En México, la cocina es mucho más que alimento. Es memoria, identidad, comunidad, tiene detrás siglos de historia, conocimientos transmitidos de generación en generación, prácticas agrícolas, rituales y celebraciones que forman parte del entramado social. Y, sin embargo, en las últimas décadas, ese mundo íntimo y cotidiano ha sido también objeto de nuevas miradas, la de la patrimonialización, la turistificación y la festivalización.
Estas tres palabras, que pueden parecer distantes del fogón, son claves para entender cómo la cocina tradicional mexicana —especialmente en estados como Michoacán y Oaxaca— ha sido popularizada, protegida, promovida y, en algunos casos, también transformada.
Todo comenzó, al menos oficialmente, en 2010. Ese año, la UNESCO inscribió a la cocina tradicional mexicana como Patrimonio Cultural Inmaterial de la Humanidad, con Michoacán como su principal representante. No fue casualidad, en ese estado, un grupo de cocineras tradicionales, lideradas por mujeres purépechas, había trabajado durante años para documentar sus recetas, visibilizar sus prácticas y fortalecer su identidad culinaria. La patrimonialización fue, en ese contexto, un acto político y cultural, un reconocimiento al papel de la cocina como una forma de resistencia y de pertenencia.
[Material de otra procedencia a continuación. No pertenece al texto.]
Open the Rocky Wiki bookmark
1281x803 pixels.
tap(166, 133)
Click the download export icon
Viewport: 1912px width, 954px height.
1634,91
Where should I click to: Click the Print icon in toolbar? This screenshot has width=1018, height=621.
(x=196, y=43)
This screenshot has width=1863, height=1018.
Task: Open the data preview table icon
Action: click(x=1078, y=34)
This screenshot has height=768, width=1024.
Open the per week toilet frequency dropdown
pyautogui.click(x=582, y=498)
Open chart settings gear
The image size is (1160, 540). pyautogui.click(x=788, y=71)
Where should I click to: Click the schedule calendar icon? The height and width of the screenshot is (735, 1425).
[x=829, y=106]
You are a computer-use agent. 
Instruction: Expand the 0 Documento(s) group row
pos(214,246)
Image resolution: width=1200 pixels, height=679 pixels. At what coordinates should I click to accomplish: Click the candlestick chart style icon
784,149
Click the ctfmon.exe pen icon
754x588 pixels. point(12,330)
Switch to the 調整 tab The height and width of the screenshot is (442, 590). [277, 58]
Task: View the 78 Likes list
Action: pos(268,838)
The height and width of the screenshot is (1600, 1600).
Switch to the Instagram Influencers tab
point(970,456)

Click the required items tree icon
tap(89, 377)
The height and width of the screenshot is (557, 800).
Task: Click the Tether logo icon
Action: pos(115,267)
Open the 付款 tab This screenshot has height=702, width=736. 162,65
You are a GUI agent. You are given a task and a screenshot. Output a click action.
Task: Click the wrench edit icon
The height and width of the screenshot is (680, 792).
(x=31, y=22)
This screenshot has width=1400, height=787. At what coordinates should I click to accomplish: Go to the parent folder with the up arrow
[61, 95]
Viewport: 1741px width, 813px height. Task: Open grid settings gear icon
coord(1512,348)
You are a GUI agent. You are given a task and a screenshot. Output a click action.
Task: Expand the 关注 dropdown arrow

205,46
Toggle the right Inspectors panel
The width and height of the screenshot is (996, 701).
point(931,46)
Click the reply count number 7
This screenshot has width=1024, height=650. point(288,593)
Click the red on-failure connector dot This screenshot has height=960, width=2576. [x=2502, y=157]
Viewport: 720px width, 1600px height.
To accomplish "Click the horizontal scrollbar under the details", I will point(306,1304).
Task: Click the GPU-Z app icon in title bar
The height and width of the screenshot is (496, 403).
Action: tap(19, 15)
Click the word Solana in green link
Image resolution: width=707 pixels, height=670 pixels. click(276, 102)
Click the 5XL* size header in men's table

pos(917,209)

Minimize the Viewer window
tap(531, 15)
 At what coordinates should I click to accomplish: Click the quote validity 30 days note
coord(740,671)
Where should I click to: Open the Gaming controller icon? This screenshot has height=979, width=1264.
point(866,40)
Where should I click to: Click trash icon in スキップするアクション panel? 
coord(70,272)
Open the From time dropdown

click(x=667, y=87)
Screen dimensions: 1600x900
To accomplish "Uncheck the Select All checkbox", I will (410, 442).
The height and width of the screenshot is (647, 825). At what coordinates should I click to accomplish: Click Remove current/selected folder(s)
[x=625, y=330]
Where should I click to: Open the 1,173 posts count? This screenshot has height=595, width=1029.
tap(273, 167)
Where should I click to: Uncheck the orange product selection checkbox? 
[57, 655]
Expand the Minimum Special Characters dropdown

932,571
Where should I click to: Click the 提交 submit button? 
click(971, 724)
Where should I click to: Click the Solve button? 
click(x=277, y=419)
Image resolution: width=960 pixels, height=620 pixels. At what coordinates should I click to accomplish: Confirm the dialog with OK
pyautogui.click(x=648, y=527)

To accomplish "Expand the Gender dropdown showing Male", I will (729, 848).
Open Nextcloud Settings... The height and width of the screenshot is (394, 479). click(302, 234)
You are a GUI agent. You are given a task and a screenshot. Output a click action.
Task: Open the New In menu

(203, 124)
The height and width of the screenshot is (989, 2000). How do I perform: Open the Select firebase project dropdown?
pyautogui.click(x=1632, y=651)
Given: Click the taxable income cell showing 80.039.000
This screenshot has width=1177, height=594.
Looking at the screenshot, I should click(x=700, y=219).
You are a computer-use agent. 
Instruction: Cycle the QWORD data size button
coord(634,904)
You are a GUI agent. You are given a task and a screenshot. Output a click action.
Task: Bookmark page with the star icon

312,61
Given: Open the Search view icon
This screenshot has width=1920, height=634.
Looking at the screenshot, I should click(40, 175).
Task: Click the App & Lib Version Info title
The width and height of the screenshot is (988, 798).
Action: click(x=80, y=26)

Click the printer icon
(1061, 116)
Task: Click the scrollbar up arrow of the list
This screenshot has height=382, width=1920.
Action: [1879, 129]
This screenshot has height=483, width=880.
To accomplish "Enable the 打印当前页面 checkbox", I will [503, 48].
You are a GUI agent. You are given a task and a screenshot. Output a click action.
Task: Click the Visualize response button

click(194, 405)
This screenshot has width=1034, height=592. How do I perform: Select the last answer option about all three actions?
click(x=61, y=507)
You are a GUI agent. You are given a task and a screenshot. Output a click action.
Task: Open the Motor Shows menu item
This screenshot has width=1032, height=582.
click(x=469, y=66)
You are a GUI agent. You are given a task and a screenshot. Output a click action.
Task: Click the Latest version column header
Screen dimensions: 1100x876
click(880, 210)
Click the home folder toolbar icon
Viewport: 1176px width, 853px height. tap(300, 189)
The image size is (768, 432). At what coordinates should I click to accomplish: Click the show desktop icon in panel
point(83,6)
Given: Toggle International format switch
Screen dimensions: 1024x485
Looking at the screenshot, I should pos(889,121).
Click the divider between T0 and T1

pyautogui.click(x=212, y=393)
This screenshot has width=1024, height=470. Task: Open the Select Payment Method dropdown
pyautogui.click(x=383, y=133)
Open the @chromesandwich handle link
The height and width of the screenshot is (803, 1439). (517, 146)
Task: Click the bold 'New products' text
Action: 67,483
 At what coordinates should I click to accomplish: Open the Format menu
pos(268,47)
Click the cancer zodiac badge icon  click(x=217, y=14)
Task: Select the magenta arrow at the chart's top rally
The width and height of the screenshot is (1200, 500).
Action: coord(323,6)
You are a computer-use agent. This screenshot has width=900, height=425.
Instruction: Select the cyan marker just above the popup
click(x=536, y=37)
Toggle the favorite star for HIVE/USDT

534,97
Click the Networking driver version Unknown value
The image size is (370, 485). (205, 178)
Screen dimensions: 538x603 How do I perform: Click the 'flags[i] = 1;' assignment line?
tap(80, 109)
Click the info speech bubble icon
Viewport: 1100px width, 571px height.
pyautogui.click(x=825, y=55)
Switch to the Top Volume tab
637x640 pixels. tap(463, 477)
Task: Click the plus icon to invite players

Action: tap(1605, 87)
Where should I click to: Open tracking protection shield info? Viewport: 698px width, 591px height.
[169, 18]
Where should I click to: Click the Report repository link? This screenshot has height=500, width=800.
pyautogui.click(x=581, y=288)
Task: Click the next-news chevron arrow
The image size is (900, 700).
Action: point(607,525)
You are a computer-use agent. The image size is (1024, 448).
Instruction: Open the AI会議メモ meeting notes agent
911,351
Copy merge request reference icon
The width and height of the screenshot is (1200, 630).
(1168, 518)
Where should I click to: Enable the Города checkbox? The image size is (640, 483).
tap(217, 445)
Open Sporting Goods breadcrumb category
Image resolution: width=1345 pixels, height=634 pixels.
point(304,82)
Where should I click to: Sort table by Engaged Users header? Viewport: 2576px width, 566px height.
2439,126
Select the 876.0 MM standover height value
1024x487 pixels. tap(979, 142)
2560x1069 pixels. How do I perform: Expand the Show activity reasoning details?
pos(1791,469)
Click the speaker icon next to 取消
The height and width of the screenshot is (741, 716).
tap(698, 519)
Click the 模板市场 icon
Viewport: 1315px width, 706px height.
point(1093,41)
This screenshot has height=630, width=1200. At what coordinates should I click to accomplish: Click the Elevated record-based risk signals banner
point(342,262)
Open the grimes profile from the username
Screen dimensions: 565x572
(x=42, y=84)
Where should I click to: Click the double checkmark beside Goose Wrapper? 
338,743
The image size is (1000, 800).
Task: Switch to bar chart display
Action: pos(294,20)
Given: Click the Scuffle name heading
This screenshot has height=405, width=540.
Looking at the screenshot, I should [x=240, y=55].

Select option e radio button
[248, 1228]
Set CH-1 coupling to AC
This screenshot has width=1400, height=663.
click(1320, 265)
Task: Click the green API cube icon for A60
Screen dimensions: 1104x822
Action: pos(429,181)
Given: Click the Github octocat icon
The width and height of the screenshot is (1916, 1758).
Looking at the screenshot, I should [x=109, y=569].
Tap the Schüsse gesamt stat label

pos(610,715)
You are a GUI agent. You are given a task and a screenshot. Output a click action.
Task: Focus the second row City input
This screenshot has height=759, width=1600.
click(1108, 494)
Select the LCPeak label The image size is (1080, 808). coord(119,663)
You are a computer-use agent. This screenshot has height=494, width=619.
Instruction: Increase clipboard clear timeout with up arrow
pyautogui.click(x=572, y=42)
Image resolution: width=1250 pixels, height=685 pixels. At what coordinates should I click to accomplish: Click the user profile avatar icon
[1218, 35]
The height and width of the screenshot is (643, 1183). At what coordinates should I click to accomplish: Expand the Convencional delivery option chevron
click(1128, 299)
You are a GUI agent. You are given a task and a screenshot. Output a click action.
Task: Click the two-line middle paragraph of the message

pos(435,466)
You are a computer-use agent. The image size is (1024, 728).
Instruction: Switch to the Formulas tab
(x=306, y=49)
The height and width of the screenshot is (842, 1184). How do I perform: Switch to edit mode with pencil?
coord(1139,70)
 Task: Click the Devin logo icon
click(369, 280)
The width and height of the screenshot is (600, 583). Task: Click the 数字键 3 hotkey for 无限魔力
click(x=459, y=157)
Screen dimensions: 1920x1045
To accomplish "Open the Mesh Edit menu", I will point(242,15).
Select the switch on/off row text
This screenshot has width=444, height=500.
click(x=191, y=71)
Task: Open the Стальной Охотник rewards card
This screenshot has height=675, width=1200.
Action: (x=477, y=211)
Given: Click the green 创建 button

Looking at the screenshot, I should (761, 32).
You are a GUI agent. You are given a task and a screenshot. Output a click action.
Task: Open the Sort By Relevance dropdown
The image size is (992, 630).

Este proceso permitió que las cocineras —muchas veces invisibilizadas por la historia oficial— fueran reconocidas como portadoras de un conocimiento valioso, digno de protección. Se reforzó el orgullo comunitario, se impulsaron talleres, encuentros y ferias, y se creó una red que ayudó a sostener prácticas amenazadas por la migración, la industrialización de la alimentación y el desinterés de las nuevas generaciones.
Pero la historia no termina ahí. Con el tiempo, esta cocina patrimonial comenzó a atraer también el interés del turismo. Oaxaca, con su riqueza gastronómica —que va de la mole negra al tasajo, del tejate al mezcal—, se convirtió en un polo culinario de alcance internacional. Restaurantes, chefs, mercados y tours gastronómicos provocaron que la cocina tradicional fuera uno de los principales atractivos del estado.
Este proceso de turistificación ha tenido efectos positivos al generar ingresos, crear empleos, impulsar cadenas de valor locales. Pero también implica desafíos. Al adaptar la cocina al gusto del visitante, se corre el riesgo de simplificarla, estandarizarla o desconectarla de su contexto original. Lo que antes era una comida de fiesta o de temporada, hoy se sirve todo el año; lo que antes se cocinaba colectivamente, ahora se reproduce como “experiencia” individual. El sabor se conserva, pero a veces se pierde la historia que lo sustenta.
Otro fenómeno que acompaña a la patrimonialización es la festivalización. En Michoacán, por ejemplo, los Encuentros de Cocineras Tradicionales se han convertido en eventos emblemáticos, donde mujeres de distintas comunidades presentan sus platillos, comparten conocimientos y reciben al público con orgullo. Estos festivales son espacios valiosos de visibilización y transmisión cultural. Se fortalecen redes, se fomenta el diálogo intergeneracional y se reconoce el trabajo —frecuentemente no remunerado— de las mujeres rurales.
No obstante, los investigadores advierten que también hay riesgos. Convertir la cocina en espectáculo puede derivar en su folklorización, es decir, en una puesta en escena que privilegia lo vistoso por encima de lo profundo, y que a veces relega a un segundo plano los contextos comunitarios, las luchas por el territorio o los problemas sociales que atraviesan a muchas cocineras
Para que la visibilizarían de la cocina tradicional no derive en explotación o despojo cultural, es clave reconocer a las cocineras como trabajadoras culturales con derechos y condiciones dignas, promover la soberanía alimentaria mediante semillas nativas y mercados comunitarios, incluir la educación culinaria en escuelas rurales e indígenas, regular éticamente el turismo gastronómico para que los beneficios lleguen a las comunidades y fortalecer los espacios colectivos como ámbitos de empoderamiento y decisión.
Tuve la fortuna de visitar hace algunos años una comunidad en Tlaxiaco (Oaxaca) donde una mujer me sirvió un caldo espeso hecho con maíz, calabaza y hierbas que recogió esa mañana. Mientras comíamos, me dijo: “Esto no es una receta, es mi historia”.
Esa frase me ha acompañado desde hace más de 20 años. Me recordó que la cocina tradicional no es solo patrimonio, ni solo producto turístico, es lenguaje, afecto, tiempo. Es una forma de estar en el mundo, y merece ser protegida, no como pieza de museo, sino como práctica viva, cambiante y profundamente humana.